▸ Required work: Each line from the one holding "Click the hashtag" to the last line below must be written out exactly, with no other output.

++++++

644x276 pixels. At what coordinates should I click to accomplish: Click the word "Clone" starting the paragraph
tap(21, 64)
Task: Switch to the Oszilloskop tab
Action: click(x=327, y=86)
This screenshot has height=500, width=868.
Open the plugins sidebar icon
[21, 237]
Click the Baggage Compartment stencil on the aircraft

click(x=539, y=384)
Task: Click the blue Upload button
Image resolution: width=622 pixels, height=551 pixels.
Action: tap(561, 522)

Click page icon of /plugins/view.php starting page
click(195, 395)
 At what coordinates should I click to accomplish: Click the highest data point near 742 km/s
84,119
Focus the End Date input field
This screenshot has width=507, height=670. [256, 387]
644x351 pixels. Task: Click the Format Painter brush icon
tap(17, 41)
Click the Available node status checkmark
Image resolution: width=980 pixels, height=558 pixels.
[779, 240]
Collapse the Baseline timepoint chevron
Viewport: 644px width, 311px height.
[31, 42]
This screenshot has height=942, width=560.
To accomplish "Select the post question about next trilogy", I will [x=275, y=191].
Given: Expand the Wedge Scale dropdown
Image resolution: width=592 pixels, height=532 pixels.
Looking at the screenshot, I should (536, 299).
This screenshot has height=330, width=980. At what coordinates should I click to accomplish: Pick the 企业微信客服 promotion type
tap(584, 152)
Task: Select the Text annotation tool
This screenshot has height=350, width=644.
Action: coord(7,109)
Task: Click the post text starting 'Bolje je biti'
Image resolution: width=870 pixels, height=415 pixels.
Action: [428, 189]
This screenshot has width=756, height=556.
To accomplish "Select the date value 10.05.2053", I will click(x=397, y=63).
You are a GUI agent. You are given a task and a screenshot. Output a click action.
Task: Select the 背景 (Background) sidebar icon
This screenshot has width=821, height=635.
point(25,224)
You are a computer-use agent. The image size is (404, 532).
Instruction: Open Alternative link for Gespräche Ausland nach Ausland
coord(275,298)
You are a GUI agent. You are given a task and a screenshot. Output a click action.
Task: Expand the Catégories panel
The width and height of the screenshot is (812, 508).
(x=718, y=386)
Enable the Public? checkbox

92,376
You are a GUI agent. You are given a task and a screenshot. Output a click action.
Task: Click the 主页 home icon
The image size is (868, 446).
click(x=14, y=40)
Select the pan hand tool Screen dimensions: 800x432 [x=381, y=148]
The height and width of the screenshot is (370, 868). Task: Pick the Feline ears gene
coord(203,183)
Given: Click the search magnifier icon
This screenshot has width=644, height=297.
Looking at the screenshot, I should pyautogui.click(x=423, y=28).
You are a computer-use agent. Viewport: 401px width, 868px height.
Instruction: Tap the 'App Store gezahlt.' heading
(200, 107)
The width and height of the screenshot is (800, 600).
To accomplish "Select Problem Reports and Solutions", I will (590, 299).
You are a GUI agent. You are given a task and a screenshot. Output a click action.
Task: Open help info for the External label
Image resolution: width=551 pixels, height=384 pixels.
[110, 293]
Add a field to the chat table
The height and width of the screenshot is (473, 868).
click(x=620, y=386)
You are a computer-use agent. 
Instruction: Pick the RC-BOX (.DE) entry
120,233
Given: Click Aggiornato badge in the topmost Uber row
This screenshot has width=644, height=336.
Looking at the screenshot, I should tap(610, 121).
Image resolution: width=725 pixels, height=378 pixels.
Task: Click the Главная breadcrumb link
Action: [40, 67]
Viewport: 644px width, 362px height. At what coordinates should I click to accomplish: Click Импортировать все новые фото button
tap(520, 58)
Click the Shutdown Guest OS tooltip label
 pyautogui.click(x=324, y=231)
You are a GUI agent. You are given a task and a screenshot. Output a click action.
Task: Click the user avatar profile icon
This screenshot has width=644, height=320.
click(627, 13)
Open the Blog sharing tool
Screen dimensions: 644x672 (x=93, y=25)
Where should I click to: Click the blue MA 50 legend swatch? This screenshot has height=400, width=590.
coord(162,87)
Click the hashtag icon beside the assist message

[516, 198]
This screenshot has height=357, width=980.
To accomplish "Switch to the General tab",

++++++

▸ Solution to the problem:
Click the hashtag icon beside the assist message

[516, 198]
This screenshot has height=357, width=980.
To accomplish "Switch to the General tab",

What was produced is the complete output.